■ Required task ■
Copy the entries verbatim, starting at the line containing "Clubs (20, 978)" and ending at the line containing "Privacy (156, 1245)", with both lines included.

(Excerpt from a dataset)
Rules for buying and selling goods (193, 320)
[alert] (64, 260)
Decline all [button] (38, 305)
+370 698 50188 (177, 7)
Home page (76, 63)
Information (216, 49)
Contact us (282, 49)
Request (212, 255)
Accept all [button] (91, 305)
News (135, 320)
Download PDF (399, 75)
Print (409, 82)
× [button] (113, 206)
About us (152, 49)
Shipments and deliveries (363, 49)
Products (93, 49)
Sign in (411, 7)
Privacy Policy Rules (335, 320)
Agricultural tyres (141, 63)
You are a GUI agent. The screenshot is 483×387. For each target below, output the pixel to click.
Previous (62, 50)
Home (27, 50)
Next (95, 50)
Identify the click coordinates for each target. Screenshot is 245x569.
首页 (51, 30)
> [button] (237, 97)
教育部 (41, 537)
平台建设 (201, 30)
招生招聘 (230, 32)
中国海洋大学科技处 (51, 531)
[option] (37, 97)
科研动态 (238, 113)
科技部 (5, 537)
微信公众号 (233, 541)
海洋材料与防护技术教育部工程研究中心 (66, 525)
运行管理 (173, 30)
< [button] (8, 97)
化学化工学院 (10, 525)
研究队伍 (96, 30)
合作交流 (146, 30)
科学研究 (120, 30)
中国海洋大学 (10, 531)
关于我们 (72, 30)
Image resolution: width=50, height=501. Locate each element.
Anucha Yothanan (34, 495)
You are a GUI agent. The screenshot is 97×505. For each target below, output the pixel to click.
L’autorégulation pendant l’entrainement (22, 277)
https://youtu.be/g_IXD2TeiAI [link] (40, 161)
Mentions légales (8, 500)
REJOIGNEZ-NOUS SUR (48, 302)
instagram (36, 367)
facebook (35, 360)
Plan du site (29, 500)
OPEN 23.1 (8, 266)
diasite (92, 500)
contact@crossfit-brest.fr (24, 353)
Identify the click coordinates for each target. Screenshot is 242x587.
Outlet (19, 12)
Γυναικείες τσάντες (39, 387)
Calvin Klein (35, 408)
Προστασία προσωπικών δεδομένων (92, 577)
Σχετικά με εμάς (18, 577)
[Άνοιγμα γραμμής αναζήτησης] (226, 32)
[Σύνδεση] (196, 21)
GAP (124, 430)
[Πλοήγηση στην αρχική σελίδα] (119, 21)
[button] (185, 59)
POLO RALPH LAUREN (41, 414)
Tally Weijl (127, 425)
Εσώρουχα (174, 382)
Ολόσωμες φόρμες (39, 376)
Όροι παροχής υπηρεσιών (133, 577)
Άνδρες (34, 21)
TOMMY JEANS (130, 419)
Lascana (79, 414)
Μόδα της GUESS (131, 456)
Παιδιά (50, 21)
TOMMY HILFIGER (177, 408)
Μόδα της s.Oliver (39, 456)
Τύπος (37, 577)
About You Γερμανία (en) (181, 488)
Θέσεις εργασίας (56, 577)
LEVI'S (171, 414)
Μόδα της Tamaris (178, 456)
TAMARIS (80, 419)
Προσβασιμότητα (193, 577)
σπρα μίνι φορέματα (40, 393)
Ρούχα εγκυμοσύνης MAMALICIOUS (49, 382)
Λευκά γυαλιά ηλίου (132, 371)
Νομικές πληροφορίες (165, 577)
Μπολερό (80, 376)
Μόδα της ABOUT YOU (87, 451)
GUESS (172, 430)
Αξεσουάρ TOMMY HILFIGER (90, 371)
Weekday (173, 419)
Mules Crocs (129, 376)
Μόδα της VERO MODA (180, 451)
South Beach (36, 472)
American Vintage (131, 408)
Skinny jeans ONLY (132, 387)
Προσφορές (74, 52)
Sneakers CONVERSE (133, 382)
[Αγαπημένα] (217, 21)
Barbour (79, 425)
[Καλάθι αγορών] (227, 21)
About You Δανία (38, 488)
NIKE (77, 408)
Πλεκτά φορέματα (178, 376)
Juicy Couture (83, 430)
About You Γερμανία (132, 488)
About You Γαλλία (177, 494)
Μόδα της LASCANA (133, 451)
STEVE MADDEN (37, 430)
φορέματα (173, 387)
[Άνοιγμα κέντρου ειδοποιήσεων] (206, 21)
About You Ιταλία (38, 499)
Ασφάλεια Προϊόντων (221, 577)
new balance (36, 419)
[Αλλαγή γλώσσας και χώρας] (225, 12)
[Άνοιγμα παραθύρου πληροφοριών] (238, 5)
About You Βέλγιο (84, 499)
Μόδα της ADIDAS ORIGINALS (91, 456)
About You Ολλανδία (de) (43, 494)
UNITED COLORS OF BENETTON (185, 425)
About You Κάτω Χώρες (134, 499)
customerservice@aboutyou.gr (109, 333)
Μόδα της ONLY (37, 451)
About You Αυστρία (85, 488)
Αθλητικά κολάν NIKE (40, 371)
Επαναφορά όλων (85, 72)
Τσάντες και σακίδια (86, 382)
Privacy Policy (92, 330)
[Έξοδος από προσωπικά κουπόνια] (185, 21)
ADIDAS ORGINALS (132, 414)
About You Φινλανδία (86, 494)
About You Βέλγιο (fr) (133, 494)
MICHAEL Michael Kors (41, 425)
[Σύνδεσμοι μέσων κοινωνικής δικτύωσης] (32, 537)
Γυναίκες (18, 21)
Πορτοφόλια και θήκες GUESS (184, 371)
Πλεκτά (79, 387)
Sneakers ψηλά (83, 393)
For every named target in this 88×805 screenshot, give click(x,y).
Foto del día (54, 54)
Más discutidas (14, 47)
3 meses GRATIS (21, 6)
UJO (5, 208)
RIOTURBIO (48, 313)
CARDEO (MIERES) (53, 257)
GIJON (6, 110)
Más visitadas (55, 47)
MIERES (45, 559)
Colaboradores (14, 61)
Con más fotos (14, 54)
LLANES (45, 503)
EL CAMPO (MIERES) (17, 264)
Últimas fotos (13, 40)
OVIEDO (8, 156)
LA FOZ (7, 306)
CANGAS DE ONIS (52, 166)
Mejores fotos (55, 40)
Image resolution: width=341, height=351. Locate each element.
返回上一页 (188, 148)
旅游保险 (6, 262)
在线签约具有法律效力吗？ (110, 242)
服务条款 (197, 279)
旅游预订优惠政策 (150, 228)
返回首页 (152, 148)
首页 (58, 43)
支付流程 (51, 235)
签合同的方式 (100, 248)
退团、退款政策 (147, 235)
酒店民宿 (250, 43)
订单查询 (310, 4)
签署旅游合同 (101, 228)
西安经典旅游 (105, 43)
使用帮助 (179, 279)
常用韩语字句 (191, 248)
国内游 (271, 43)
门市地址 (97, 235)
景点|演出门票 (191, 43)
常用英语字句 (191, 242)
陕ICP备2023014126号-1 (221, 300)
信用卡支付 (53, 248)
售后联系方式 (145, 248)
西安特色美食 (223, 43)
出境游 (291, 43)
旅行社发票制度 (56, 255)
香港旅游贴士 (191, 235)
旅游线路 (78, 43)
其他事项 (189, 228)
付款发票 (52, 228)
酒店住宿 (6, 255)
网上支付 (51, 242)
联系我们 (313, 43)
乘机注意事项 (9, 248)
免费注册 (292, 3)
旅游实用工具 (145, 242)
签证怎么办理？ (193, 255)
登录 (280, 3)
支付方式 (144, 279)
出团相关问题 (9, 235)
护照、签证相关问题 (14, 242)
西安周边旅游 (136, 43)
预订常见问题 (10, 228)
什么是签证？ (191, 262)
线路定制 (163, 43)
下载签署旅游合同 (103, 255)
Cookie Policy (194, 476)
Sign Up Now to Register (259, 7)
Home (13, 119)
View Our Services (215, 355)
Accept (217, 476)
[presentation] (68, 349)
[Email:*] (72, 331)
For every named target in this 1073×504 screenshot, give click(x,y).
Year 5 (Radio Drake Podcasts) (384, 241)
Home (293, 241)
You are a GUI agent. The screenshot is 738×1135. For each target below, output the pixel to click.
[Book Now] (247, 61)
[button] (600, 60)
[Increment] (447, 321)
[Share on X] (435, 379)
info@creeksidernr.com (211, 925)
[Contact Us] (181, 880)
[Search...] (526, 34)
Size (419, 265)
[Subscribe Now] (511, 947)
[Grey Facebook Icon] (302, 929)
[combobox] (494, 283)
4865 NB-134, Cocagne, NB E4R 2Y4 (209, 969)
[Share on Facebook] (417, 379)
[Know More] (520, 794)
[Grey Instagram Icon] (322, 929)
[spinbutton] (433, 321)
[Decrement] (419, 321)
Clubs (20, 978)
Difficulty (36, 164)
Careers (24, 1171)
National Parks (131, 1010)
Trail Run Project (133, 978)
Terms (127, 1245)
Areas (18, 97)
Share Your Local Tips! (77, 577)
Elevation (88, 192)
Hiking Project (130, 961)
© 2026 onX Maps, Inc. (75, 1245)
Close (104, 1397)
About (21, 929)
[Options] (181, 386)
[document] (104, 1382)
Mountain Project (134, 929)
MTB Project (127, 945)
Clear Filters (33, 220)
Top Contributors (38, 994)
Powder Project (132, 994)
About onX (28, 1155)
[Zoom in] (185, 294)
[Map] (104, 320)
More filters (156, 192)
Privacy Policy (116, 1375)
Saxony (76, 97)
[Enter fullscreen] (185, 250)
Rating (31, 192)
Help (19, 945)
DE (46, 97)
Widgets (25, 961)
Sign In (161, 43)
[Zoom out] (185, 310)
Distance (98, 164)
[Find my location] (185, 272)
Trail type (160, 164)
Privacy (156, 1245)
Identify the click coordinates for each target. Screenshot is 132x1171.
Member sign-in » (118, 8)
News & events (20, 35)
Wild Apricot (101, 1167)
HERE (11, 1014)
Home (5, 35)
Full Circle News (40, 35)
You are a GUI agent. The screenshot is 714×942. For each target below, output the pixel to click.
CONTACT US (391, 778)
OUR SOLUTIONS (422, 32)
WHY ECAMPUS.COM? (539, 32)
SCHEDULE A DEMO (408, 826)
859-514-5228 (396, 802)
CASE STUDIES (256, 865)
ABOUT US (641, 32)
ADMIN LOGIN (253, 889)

■ Written response ■
Clubs (20, 978)
Difficulty (36, 164)
Careers (24, 1171)
National Parks (131, 1010)
Trail Run Project (133, 978)
Terms (127, 1245)
Areas (18, 97)
Share Your Local Tips! (77, 577)
Elevation (88, 192)
Hiking Project (130, 961)
© 2026 onX Maps, Inc. (75, 1245)
Close (104, 1397)
About (21, 929)
[Options] (181, 386)
[document] (104, 1382)
Mountain Project (134, 929)
MTB Project (127, 945)
Clear Filters (33, 220)
Top Contributors (38, 994)
Powder Project (132, 994)
About onX (28, 1155)
[Zoom in] (185, 294)
[Map] (104, 320)
More filters (156, 192)
Privacy Policy (116, 1375)
Saxony (76, 97)
[Enter fullscreen] (185, 250)
Rating (31, 192)
Help (19, 945)
DE (46, 97)
Widgets (25, 961)
Sign In (161, 43)
[Zoom out] (185, 310)
Distance (98, 164)
[Find my location] (185, 272)
Trail type (160, 164)
Privacy (156, 1245)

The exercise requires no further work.